=== TO BE DONE ===
Answer these questions using the text on contractor misclassification below.
(a) According to the text, which facts drive a person's legal status?
(b) In the four-question test, which answer, if given repeatedly, signals drifting into employee territory?
(c) Who owns what a contractor creates when there is no clear written assignment?

Hiring someone "on a contract" doesn't make them a contractor. The IP, the tax exposure, and the PF question all turn on facts, not paperwork.

That brilliant freelancer is probably an employee

The ‘Consultant’ in Your Standup

You have seen this movie before.

The roadmap is slipping, the team is stretched, and someone says, ‘Let’s just get a freelancer for a few months.’ A brilliant ‘consultant’ join. They are on every standup, have a company email and laptop, sit in all product calls, and are paid a fixed amount every month.

  • Everyone calls them a contractor.

  • The agreement calls them an independent consultant.

  • The invoice says professional fees.

Six months later, no one can explain how they are different from the rest of the engineering team.

On paper, they are a contractor. In reality, they look like your first full‑time employee.

Reality Beats Labels

Indian courts, PF and ESI authorities, and tax officers care far less about what your contract calls a person, and far more about how the relationship actually works day to day.

Calling someone a contractor does not make them a contractor. The legal status is driven by facts: who controls the work, how integrated they are into your business, how economically dependent they are on you, and whether they operate as a real independent business.

A 4‑Question Test for Founders

You do not need to memorise case law. Ask yourself four blunt questions about any long‑term ‘contractor’. If you keep answering ‘yes’, you are drifting into employee territory.

  • Control - Do you fix their working hours, assign tasks, and review performance like any other team member?

  • Integration - Would a new joiner assume they are part of your staff (org chart, email, Slack, standups)?

  • Economic dependence- Do they work almost entirely for you on a fixed monthly amount and rely on you for their livelihood?

  • Independence- Can they genuinely send a substitute, decline work, or run a separate business without your approval?

No single answer is decisive. But if this person looks, walks, and talks like an employee, a court or regulator is likely to treat them as one when it matters.

What Misclassification Really Breaks

Misclassifying an employee as a contractor is not only an HR issue. It quietly creates four serious problems:

  • IP ownership- Employees’ work is usually owned by the company by default. Contractors own what they create unless there is a clear written assignment. A long‑term ‘consultant’ who wrote core code on a weak template can become an IP headache during fundraising or acquisition.

=== ENTRIES SHOWN ===
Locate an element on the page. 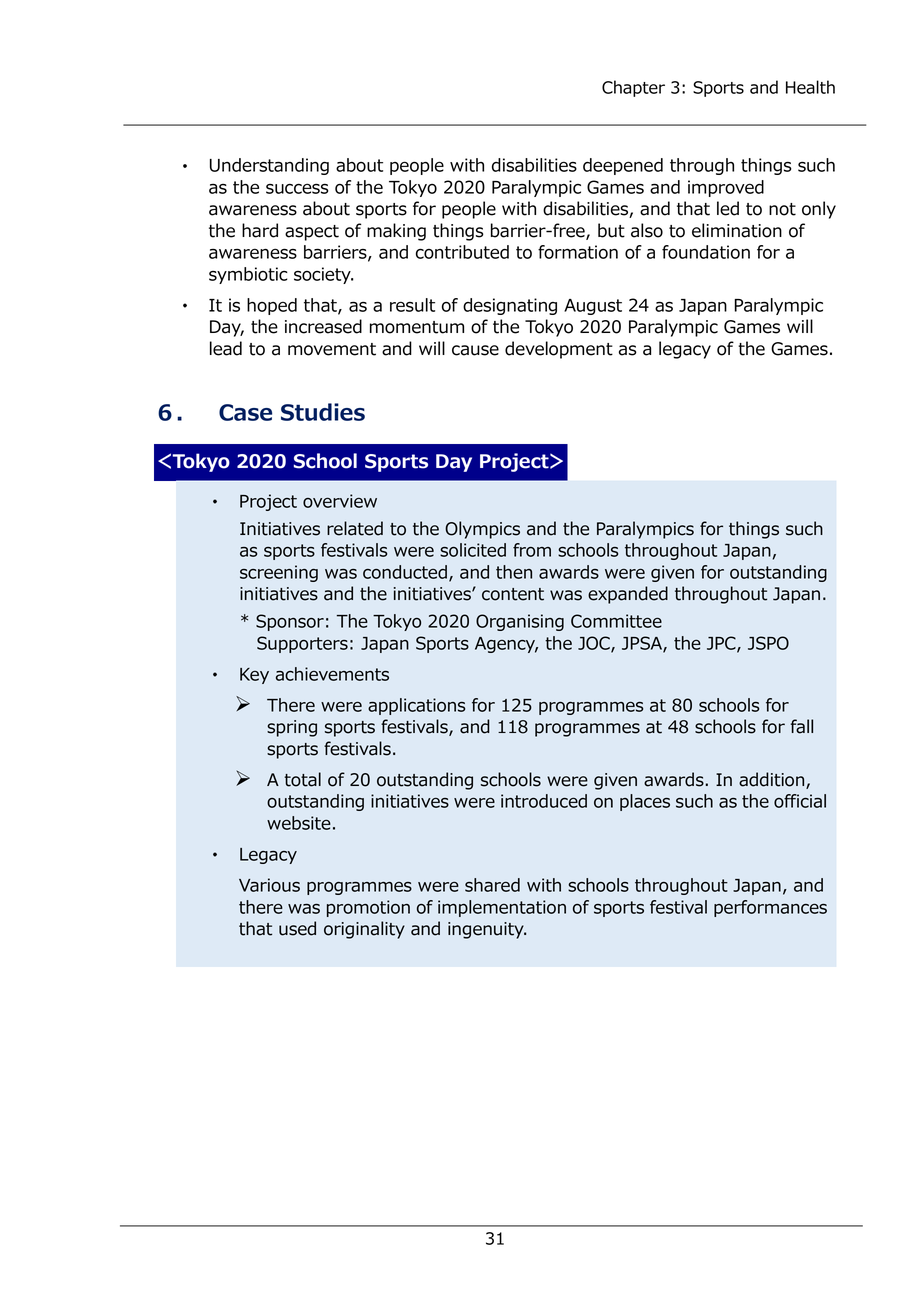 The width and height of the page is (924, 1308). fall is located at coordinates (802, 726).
--
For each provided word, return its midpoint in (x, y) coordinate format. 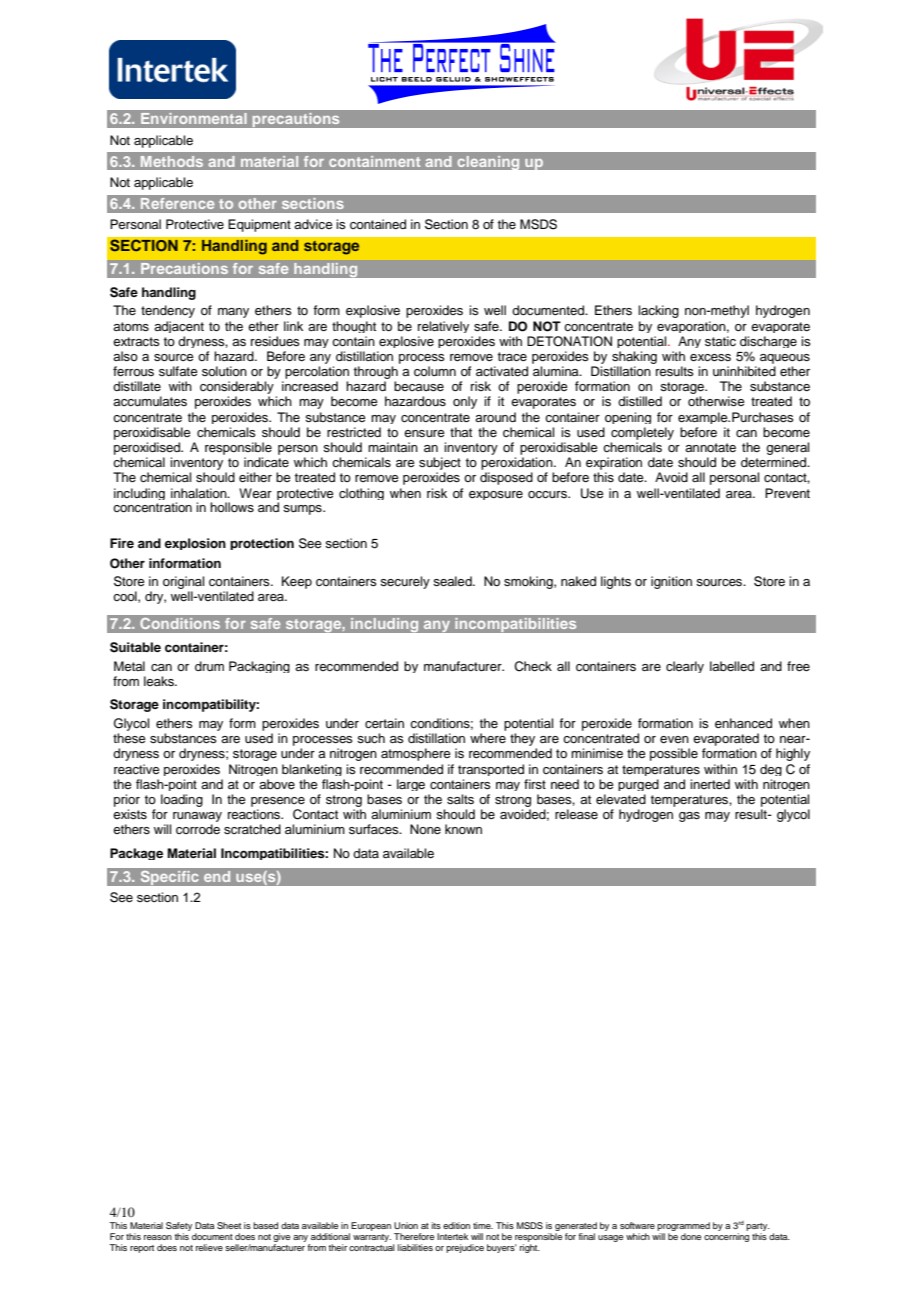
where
--
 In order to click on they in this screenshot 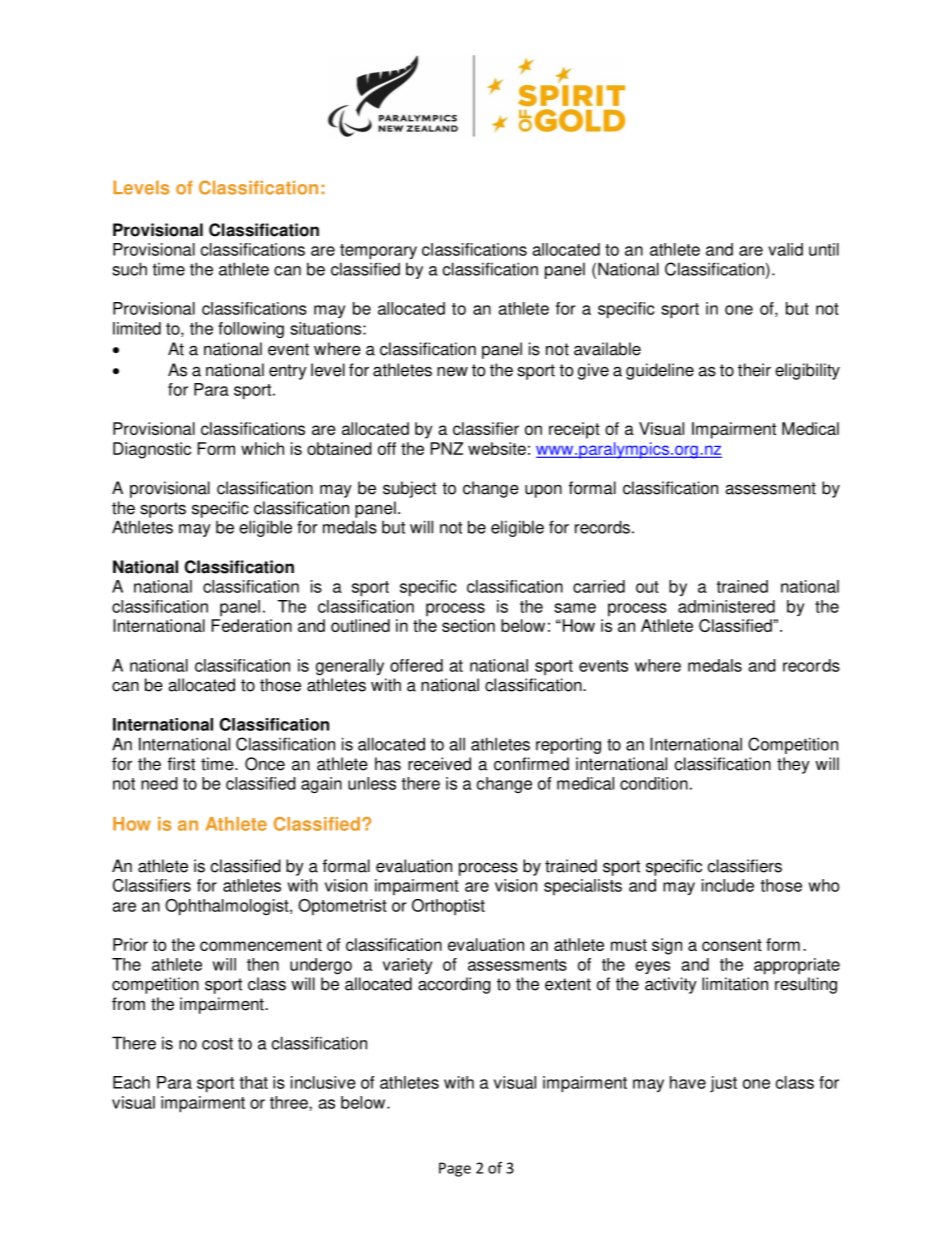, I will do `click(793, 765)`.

=== SOLUTION FOR THIS EXERCISE ===
(a) Who controls the work, how integrated the person is into the business, how economically dependent they are on the company, and whether they operate as a real independent business.
(b) "Yes."
(c) The contractor.